To be done | Copy the material below, substituting "What should I click to" for every occurrence of "Where should I click to" and leaving everything else as it is.

Records supplied |
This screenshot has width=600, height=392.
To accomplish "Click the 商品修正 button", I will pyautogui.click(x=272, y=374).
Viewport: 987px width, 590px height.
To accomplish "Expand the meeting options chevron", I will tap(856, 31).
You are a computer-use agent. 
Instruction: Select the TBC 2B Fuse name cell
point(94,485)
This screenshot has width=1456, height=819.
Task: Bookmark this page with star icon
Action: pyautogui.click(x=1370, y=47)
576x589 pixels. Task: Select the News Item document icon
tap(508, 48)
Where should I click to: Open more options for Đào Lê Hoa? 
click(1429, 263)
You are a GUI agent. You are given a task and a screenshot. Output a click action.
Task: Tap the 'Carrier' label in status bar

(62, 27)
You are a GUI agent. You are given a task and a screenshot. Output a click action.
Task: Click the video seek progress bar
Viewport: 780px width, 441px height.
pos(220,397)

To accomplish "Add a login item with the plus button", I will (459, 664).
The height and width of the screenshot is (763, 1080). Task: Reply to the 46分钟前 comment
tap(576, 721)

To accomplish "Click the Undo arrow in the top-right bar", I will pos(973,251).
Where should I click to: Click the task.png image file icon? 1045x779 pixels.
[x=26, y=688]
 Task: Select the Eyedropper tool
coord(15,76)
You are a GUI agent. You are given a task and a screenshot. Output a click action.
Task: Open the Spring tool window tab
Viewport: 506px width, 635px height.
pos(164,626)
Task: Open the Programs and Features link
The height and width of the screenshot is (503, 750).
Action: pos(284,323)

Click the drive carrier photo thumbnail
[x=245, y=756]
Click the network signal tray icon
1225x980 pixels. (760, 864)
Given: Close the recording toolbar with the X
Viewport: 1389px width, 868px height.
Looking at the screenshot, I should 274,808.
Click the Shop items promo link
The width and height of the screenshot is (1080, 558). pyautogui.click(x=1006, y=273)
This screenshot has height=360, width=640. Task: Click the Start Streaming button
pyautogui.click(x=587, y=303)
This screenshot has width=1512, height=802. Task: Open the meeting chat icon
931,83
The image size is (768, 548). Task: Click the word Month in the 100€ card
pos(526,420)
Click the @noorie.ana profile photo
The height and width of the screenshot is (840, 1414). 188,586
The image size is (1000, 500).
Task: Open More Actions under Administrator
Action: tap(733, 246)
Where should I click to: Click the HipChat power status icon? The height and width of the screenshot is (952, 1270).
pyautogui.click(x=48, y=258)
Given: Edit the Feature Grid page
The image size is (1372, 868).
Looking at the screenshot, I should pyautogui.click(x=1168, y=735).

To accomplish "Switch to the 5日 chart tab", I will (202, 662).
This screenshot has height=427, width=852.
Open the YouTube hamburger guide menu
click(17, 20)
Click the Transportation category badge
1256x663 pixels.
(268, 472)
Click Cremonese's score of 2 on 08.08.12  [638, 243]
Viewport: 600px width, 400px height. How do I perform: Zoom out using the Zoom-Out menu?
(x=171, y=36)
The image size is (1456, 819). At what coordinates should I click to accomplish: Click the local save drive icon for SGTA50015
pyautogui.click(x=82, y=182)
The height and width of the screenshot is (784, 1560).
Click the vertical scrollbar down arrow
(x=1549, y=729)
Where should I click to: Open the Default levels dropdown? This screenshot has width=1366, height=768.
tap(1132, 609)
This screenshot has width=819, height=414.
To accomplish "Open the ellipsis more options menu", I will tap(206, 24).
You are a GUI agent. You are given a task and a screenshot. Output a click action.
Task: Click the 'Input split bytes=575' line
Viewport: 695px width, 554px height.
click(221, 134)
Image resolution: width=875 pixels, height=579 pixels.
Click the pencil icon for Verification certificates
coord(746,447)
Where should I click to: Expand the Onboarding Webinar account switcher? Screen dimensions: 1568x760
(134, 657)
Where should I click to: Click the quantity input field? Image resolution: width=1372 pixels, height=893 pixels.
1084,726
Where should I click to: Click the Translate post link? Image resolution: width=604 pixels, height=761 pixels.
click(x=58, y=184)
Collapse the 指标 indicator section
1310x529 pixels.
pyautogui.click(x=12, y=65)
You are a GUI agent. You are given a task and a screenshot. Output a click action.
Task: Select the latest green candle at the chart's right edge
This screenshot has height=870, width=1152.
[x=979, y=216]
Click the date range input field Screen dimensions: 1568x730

Response for this exercise |
This screenshot has width=600, height=392.
To accomplish "Click the 商品修正 button", I will pyautogui.click(x=272, y=374).
Viewport: 987px width, 590px height.
To accomplish "Expand the meeting options chevron", I will tap(856, 31).
You are a computer-use agent. 
Instruction: Select the TBC 2B Fuse name cell
point(94,485)
This screenshot has width=1456, height=819.
Task: Bookmark this page with star icon
Action: pyautogui.click(x=1370, y=47)
576x589 pixels. Task: Select the News Item document icon
tap(508, 48)
What should I click to: Open more options for Đào Lê Hoa? 
click(1429, 263)
You are a GUI agent. You are given a task and a screenshot. Output a click action.
Task: Tap the 'Carrier' label in status bar

(62, 27)
You are a GUI agent. You are given a task and a screenshot. Output a click action.
Task: Click the video seek progress bar
Viewport: 780px width, 441px height.
pos(220,397)

To accomplish "Add a login item with the plus button", I will (459, 664).
The height and width of the screenshot is (763, 1080). Task: Reply to the 46分钟前 comment
tap(576, 721)

To accomplish "Click the Undo arrow in the top-right bar", I will pos(973,251).
What should I click to: Click the task.png image file icon? 1045x779 pixels.
[x=26, y=688]
 Task: Select the Eyedropper tool
coord(15,76)
You are a GUI agent. You are given a task and a screenshot. Output a click action.
Task: Open the Spring tool window tab
Viewport: 506px width, 635px height.
pos(164,626)
Task: Open the Programs and Features link
The height and width of the screenshot is (503, 750).
Action: pos(284,323)

Click the drive carrier photo thumbnail
[x=245, y=756]
Click the network signal tray icon
1225x980 pixels. (760, 864)
Given: Close the recording toolbar with the X
Viewport: 1389px width, 868px height.
Looking at the screenshot, I should 274,808.
Click the Shop items promo link
The width and height of the screenshot is (1080, 558). pyautogui.click(x=1006, y=273)
This screenshot has height=360, width=640. Task: Click the Start Streaming button
pyautogui.click(x=587, y=303)
This screenshot has width=1512, height=802. Task: Open the meeting chat icon
931,83
The image size is (768, 548). Task: Click the word Month in the 100€ card
pos(526,420)
Click the @noorie.ana profile photo
The height and width of the screenshot is (840, 1414). 188,586
The image size is (1000, 500).
Task: Open More Actions under Administrator
Action: tap(733, 246)
What should I click to: Click the HipChat power status icon? The height and width of the screenshot is (952, 1270).
pyautogui.click(x=48, y=258)
Given: Edit the Feature Grid page
The image size is (1372, 868).
Looking at the screenshot, I should pyautogui.click(x=1168, y=735).

To accomplish "Switch to the 5日 chart tab", I will (202, 662).
This screenshot has height=427, width=852.
Open the YouTube hamburger guide menu
click(17, 20)
Click the Transportation category badge
1256x663 pixels.
(268, 472)
Click Cremonese's score of 2 on 08.08.12  [638, 243]
Viewport: 600px width, 400px height. How do I perform: Zoom out using the Zoom-Out menu?
(x=171, y=36)
The image size is (1456, 819). At what coordinates should I click to accomplish: Click the local save drive icon for SGTA50015
pyautogui.click(x=82, y=182)
The height and width of the screenshot is (784, 1560).
Click the vertical scrollbar down arrow
(x=1549, y=729)
What should I click to: Open the Default levels dropdown? This screenshot has width=1366, height=768.
tap(1132, 609)
This screenshot has width=819, height=414.
To accomplish "Open the ellipsis more options menu", I will tap(206, 24).
You are a GUI agent. You are given a task and a screenshot. Output a click action.
Task: Click the 'Input split bytes=575' line
Viewport: 695px width, 554px height.
click(221, 134)
Image resolution: width=875 pixels, height=579 pixels.
Click the pencil icon for Verification certificates
coord(746,447)
What should I click to: Expand the Onboarding Webinar account switcher? Screen dimensions: 1568x760
(134, 657)
What should I click to: Click the quantity input field? Image resolution: width=1372 pixels, height=893 pixels.
1084,726
What should I click to: Click the Translate post link? Image resolution: width=604 pixels, height=761 pixels.
click(x=58, y=184)
Collapse the 指标 indicator section
1310x529 pixels.
pyautogui.click(x=12, y=65)
You are a GUI agent. You are given a task and a screenshot. Output a click action.
Task: Select the latest green candle at the chart's right edge
This screenshot has height=870, width=1152.
[x=979, y=216]
Click the date range input field Screen dimensions: 1568x730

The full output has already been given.